22 July 2009

How Come They Can’t Find Any Boy Books?

Diantha McBride's article for School Library Journal described several disparate things she as a school librarian would like to see from publishers, including:

I need more books for boys--as do most librarians who work with young people. I've noticed that lots of books with female characters aren't really about being female. In fact, in many cases, the main characters could just as easily have been males--and that would make my job a lot easier.

Our young guys love Anthony Horowitz's “Alex Rider” series (Philomel), Dav Pilkey's stuff, and Jonathan London and Frank Remkiewicz's “Froggy” books (Viking). But a novel like Ann Halam's Siberia (Random House, 2005) could have included a male protagonist. (Sorry, Ann, but it's true.) And Gloria Whelan's The Impossible Journey (HarperCollins, 2003) could have featured an older brother and a younger sister--instead of 13-year-old Marya and her younger brother, Georgi.

Am I being silly? Probably, but some of our boys have never read a complete book in their lives. It's important to offer them good, appealing stories, and, sad to say, that means stories with prominent male characters.
Martha Brockenbrough at MSN Movie News, of all places, replied to McBride with an essay titled "Are We Letting Boys Be Book Bigots?" Her main point:
the problem isn't the books, it's the way we're raising our boys. If they aren't willing to read about girls, and if we're indulging that sort of nonsense, then we are raising boys who will have a hard time functioning in a world where girls play serious roles. In other words, the real world. . . .

We need to teach them to take an interest in all sorts of stories, not just the ones that feature kids like them. This means exposing them to a lot of different stuff. We should, of course, encourage kids to find themselves in books. That's a wonderful and powerful thing. But we should help them find people who are different, too, so they learn to value other ways of being in the world.
I agreed with that sentiment, but as I considered my response to the discussion I felt something nag at me. It took a while before I realized what it was. McBride's complaint is based on a false premise: that we're drastically undersupplied with books about boys.

There are hundreds of new children's books published each month. And older books don't expire at the end of the year; they're still on shelves, too. Plus, the internet has made more books more widely available than ever in the history of literature. Surely among all those thousands of books there are enough with male protagonists for a boy with that requirement to read for an entire year. He just needs to know about them. But publishers aren't hiding that information.

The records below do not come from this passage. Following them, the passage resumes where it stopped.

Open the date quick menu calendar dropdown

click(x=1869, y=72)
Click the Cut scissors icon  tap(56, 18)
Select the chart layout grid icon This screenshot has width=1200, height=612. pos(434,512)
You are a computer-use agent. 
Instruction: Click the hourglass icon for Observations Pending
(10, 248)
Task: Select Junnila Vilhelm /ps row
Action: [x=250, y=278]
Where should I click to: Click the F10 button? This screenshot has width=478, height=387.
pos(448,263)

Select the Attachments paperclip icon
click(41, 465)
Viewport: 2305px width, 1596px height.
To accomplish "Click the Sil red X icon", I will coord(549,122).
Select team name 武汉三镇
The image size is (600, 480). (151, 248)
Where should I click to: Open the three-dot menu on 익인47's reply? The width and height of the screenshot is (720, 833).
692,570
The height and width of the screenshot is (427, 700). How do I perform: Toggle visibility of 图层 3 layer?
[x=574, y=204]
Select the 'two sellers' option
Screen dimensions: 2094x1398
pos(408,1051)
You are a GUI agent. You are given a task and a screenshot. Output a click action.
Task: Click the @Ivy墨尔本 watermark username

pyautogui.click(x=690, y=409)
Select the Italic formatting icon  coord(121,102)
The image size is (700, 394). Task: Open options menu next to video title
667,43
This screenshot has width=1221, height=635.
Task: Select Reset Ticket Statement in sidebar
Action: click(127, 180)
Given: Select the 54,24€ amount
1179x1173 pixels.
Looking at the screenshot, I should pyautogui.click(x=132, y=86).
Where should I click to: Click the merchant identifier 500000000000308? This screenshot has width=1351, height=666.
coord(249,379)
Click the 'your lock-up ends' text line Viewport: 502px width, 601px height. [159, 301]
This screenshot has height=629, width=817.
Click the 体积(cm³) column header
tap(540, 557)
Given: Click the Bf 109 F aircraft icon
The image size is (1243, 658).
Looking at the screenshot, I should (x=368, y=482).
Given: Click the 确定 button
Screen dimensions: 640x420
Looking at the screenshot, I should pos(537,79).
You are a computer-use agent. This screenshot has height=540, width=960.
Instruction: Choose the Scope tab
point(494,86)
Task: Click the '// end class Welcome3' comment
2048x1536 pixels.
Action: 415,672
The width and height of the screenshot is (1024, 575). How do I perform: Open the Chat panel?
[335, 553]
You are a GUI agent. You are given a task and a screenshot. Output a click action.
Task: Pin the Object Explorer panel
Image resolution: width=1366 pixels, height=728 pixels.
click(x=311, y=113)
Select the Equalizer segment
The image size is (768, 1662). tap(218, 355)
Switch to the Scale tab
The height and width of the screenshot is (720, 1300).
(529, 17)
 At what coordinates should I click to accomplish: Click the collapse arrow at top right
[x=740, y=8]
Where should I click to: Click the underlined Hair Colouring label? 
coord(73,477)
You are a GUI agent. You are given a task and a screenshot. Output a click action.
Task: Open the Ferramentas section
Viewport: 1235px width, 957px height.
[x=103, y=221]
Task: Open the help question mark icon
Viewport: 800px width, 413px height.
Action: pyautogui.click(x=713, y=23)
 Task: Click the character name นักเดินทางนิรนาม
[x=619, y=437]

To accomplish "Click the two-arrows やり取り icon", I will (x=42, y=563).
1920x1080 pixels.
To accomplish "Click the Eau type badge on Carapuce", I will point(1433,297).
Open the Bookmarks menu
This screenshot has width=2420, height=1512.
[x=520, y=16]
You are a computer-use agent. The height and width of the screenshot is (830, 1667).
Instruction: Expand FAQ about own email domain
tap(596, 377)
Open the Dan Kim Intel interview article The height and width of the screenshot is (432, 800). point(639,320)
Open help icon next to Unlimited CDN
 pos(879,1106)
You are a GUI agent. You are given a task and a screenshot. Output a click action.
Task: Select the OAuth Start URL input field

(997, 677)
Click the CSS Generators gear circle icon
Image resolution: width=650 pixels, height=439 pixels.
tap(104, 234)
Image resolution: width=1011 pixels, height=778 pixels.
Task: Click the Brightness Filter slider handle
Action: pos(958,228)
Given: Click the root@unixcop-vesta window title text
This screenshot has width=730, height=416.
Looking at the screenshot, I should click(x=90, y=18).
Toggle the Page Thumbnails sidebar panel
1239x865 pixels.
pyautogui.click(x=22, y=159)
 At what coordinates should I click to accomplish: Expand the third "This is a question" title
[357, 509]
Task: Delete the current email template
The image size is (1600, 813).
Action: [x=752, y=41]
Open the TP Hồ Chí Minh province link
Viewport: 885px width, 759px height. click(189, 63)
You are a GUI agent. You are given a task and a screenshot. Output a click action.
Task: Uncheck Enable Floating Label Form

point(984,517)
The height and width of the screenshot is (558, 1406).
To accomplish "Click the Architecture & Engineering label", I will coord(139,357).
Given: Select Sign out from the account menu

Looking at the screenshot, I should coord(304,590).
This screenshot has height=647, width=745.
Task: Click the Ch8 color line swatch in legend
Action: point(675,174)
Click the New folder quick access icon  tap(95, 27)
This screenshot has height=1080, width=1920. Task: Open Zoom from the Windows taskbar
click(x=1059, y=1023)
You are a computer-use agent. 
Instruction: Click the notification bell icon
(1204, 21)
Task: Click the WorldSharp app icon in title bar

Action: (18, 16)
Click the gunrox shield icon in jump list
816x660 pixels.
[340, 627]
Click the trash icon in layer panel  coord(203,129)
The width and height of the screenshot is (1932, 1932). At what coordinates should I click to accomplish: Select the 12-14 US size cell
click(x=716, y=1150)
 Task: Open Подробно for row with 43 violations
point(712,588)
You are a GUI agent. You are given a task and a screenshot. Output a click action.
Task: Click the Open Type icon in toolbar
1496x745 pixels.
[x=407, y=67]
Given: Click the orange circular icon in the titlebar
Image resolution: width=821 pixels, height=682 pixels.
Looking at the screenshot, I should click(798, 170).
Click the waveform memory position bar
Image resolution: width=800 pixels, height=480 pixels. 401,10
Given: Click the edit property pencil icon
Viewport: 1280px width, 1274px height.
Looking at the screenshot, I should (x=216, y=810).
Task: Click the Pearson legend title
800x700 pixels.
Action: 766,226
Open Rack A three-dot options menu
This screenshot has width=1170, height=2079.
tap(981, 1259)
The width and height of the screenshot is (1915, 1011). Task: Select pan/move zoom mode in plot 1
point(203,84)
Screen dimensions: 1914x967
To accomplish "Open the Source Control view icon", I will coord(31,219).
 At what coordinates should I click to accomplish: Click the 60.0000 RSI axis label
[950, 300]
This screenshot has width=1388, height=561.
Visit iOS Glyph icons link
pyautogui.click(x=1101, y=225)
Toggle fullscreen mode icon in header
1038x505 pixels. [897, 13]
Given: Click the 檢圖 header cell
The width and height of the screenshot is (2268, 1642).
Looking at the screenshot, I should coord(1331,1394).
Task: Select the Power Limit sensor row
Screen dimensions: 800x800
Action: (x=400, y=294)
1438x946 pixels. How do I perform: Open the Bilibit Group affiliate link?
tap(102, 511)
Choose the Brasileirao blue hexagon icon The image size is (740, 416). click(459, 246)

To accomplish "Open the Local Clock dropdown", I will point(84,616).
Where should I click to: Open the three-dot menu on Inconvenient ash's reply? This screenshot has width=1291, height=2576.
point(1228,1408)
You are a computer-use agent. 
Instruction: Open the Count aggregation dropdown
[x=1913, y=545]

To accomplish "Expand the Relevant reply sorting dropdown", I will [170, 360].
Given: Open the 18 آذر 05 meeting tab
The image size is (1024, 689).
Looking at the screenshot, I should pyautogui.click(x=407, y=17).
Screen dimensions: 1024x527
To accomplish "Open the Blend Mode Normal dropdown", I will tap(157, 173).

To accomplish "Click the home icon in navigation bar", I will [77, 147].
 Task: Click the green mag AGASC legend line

Furthermore, McBride works at the American School of Madrid, which is hardly representative of American school libraries. I suspect the boys there come largely from the upper and upper-middle classes, with cosmopolitan parents who value education and have the means to provide it. If those boys "have never read a complete book in their lives," even when their librarian knows about Pilkey and Horowitz, then they must be making an effort to resist.

McBride is apparently willing to spend her budget on new, unproven books with male protagonists because her male students tell her they can't find anything interesting to read. Those are probably the same boys who stand in front of an open refrigerator complaining that they can't find any food.


Mordena said...

I'm also disturbed by the idea that if a protagonist could be male, then he SHOULD be male. As if life was so much better back when girl heroines were few and far between.

max said...

I appreciate any efforts to draw attention to reading, and attract reluctant readers to it.

That's because I grew up as a reluctant reader, in spite of the fact that my father published over 70 books. Now I write action-adventures & mysteries, especially for tween boys, that avid boy readers and girls enjoy just as much.

My blog, Books for Boys http://booksandboys.blogspot.com recently reached # 1 on Google.

Keep up your good work concerning reading.

Max Elliot Anderson

BJW said...

I still do that, with the fridge I mean. Good thoughts.

Susan said...

I wholeheartedly agree with you. As a parent of both boy and girl children who are active readers, there are already plenty of fabulous, exciting, and funny books featuring a male main character.

Boys are also willing to read books with girls as the main character quite frequently. The Inkheart trilogy is a great example of a book with a female main character that appeals as much if not more to boys than it does to girls. What would be gained by making that character a boy? Why should authors feel pressure to change their art? Why should we revert to 1950's sensibilities?